== Required work ==
1/ From the news piece about the Quebec town's renaming, list every name that was on the ballot besides Val-des-Sources.
2/ Write the next paragraph of the news piece about Asbestos becoming Val-des-Sources, picking up after its final sentence.

Quebec mining town chooses new moniker

Au revoir Asbestos, and bonjour Val-des-Sources.

Written by Mark Collin Reid

Posted January 15, 2021

Au revoir Asbestos, and bonjour Val-des-Sources. The Quebec community named after the fireproof — and potentially deadly — mineral has changed its name due to negative connotations surrounding its former moniker. Town officials said in media interviews that the name discouraged investment in the region while subjecting Asbestos residents to ridicule.

The decision elicited mixed feelings among residents. While a majority of locals supported the change, others decried the move, with one man quoted by CBC News as saying, “I was born in Asbestos, and I want to die in Asbestos!”

The new name means Valley of the Springs and is a reference to the community’s location close to three local lakes. Val-des-Sources received 51.5 per cent of the vote. Other options on the ballot included L’Azur-des-Cantons, Jeffrey-sur-le-Lac, Larochelle, Phénix, and Trois-Lacs.

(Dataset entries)
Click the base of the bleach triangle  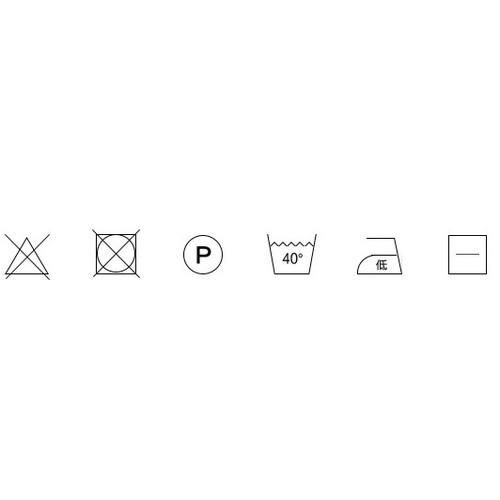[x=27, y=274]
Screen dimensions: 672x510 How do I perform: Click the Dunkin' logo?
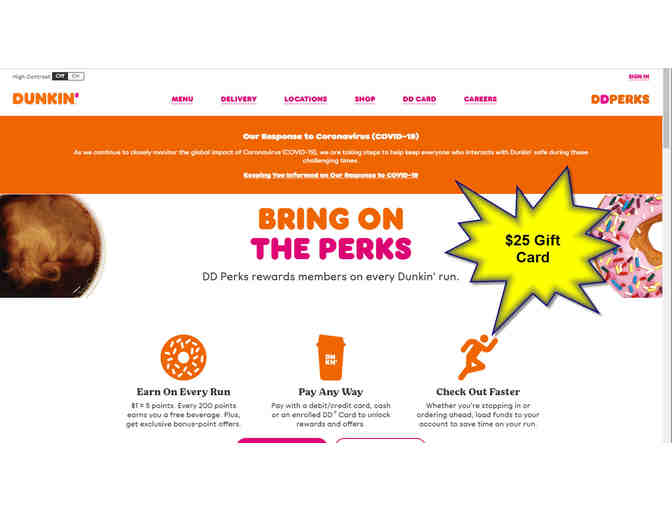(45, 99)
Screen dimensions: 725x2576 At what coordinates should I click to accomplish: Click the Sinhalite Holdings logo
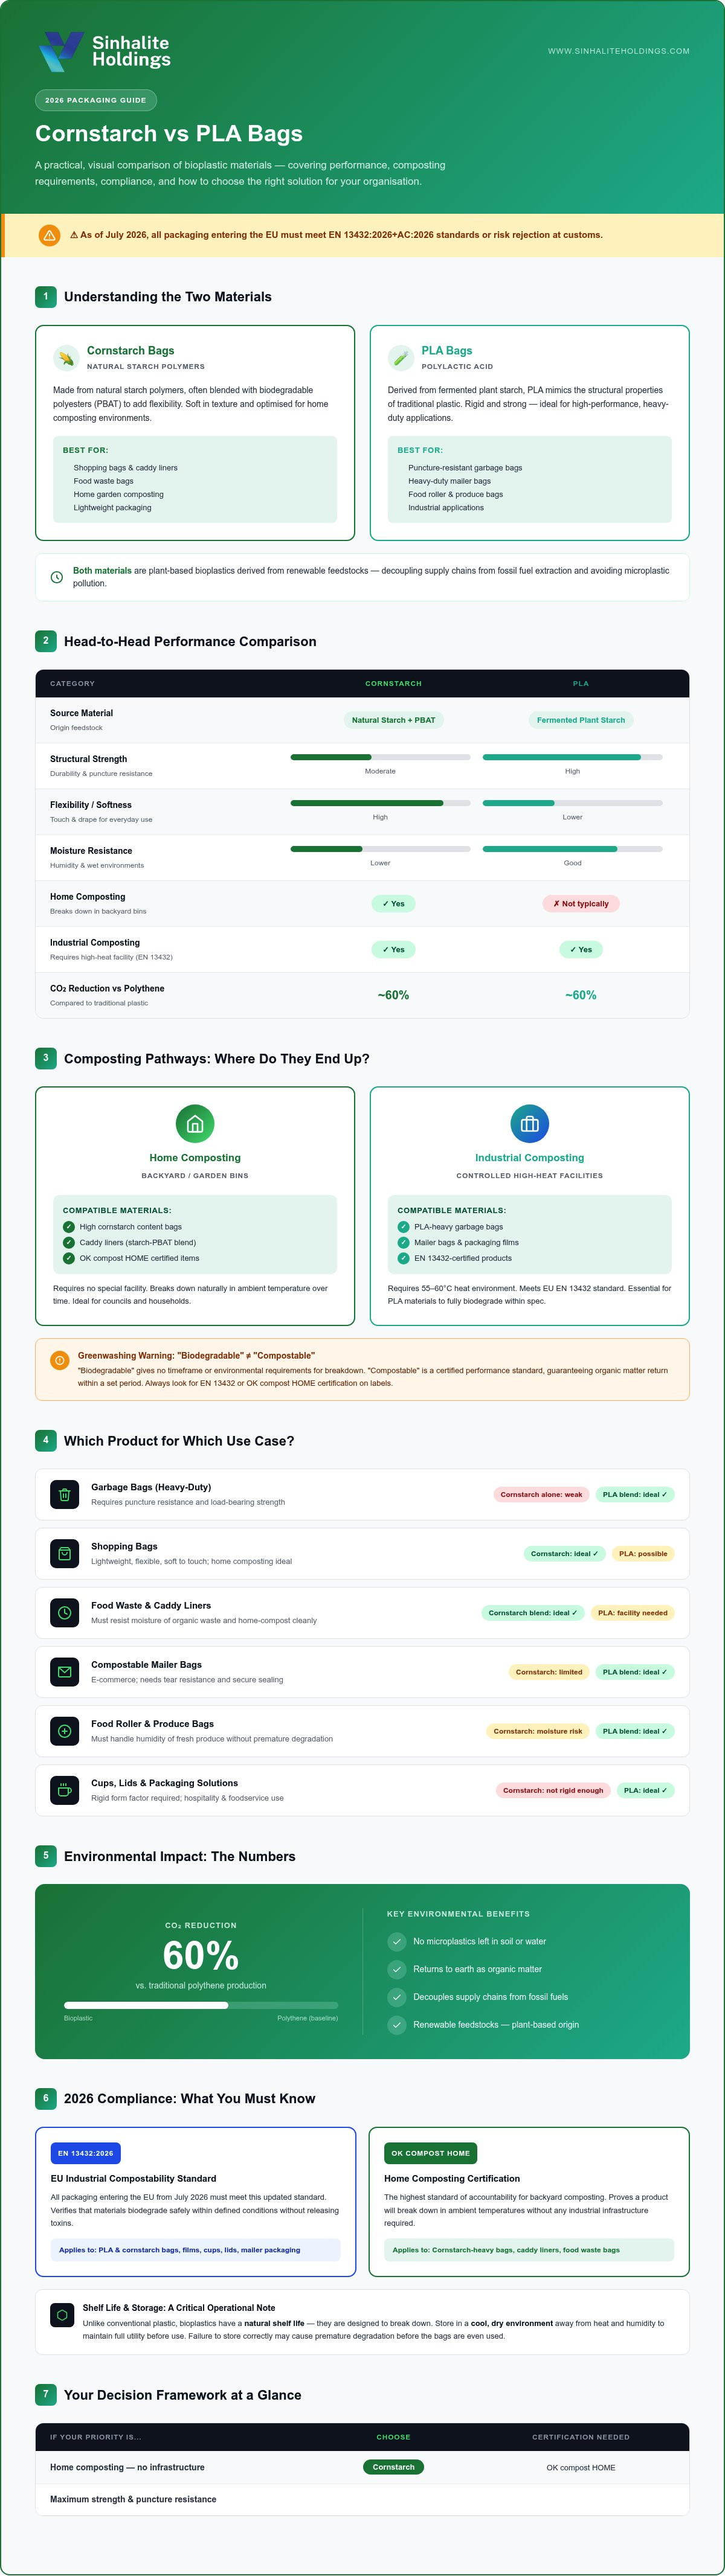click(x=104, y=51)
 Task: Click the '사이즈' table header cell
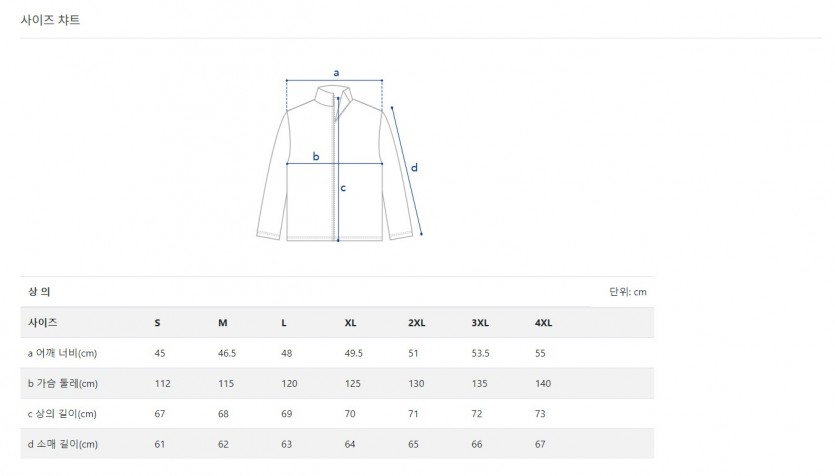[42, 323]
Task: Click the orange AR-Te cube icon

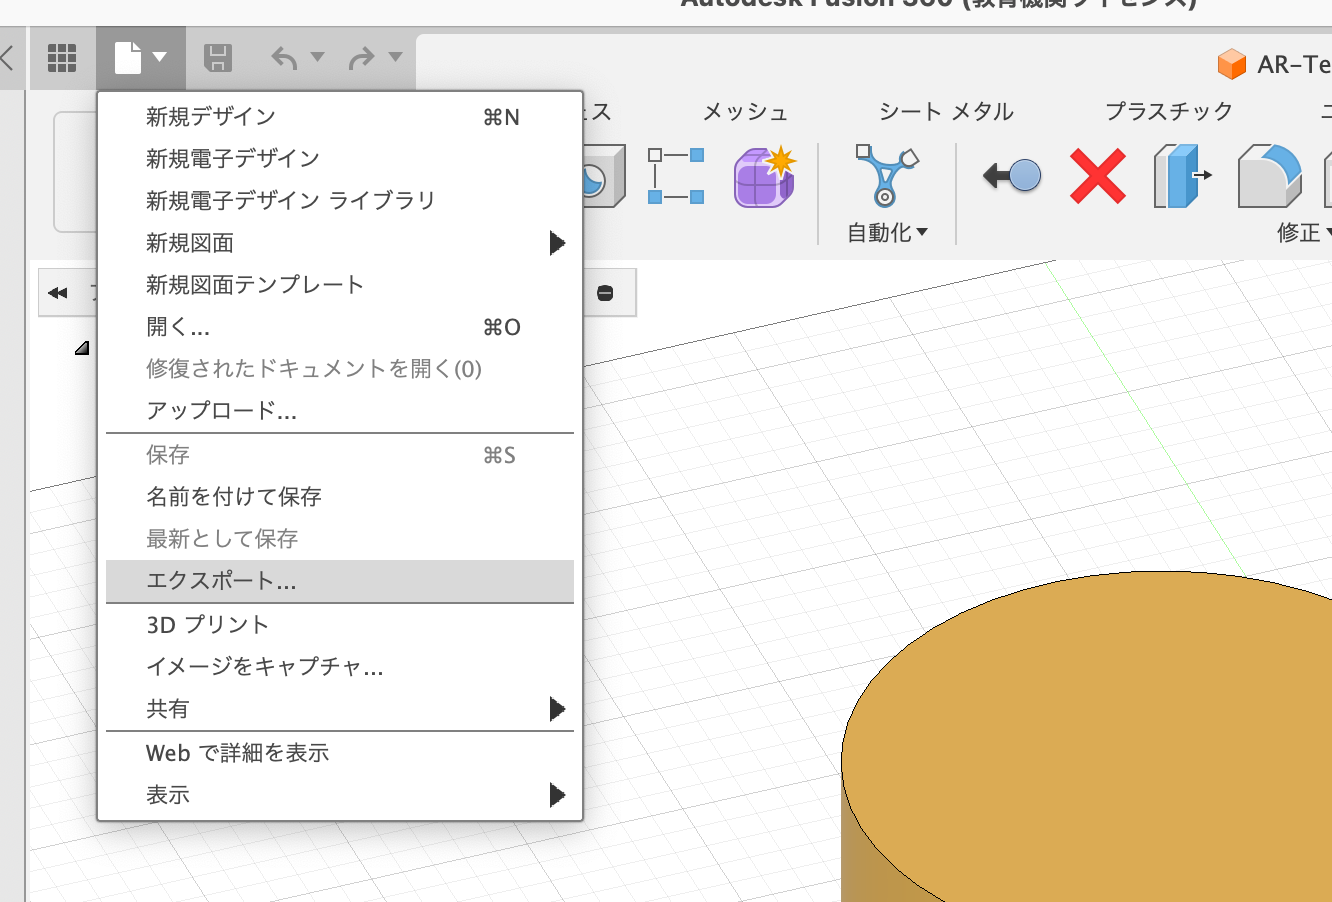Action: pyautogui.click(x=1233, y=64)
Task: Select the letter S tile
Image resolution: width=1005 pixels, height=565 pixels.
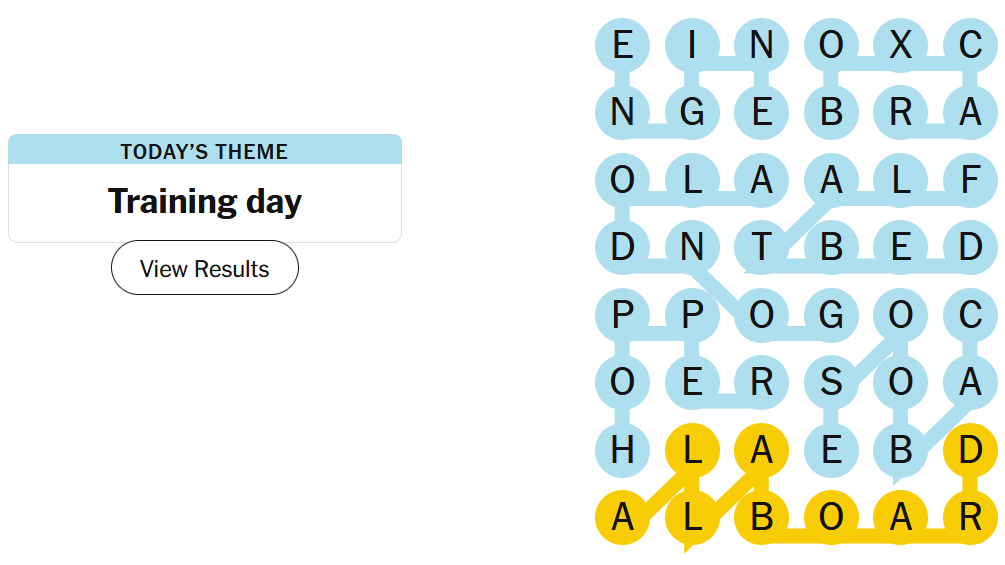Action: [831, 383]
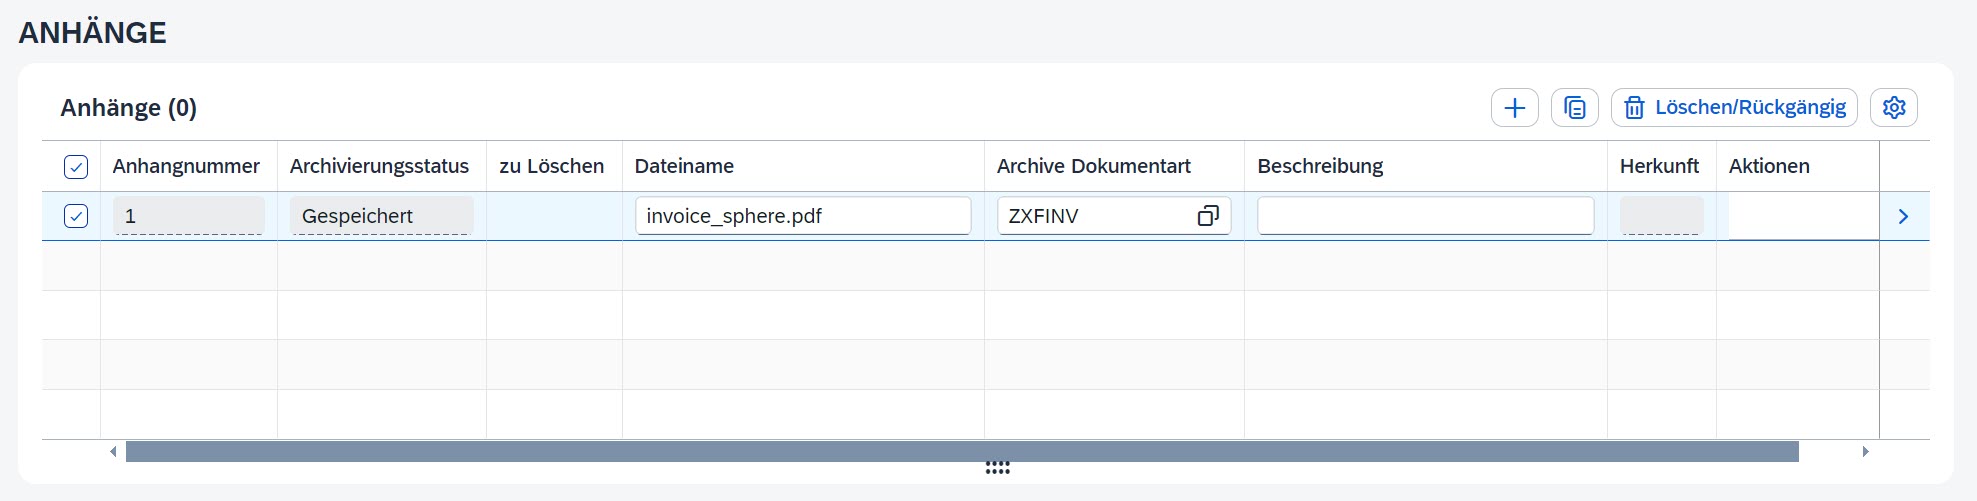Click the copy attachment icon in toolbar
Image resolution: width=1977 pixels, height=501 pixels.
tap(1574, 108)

== Outputs by task ==
1/ L'Azur-des-Cantons, Jeffrey-sur-le-Lac, Larochelle, Phénix, Trois-Lacs

2/
The community’s original name came from the massive chrysotile asbestos deposit located beneath the surface there. Discovered in the 1870s by a local farmer, the deposit was at the time the largest known in the world.

For decades, asbestos was prized for its insulating and fireproofing qualities. During the world wars, it was used widely in the manufacturing of ships, trains, and other vehicles.

However, over time health experts linked exposure to the mineral to diseases such as mesothelioma and asbestosis. In 1987 the World Health Organization declared asbestos to be a carcinogen, and in 2018 Canada banned asbestos products.

Asbestos mining in the region is linked to a key moment in Quebec’s Quiet Revolution. In 1949, miners at four local asbestos mines walked off the job to protest unsafe working conditions and poor wages. The provincial government led by Premier Maurice Duplessis responded by sending in replacement workers along with police to protect the mines, which were owned by American and English-Canadian companies.

The strike exploded in violence as miners sparred with both police and replacement workers. Eventually the province read the riot act and ordered mass arrests of striking miners. The majority of Quebeckers sympathized with the strikers, causing anti-government and pro-francophone sentiment to flourish in the province.

The community’s two remaining asbestos mines closed in 2011.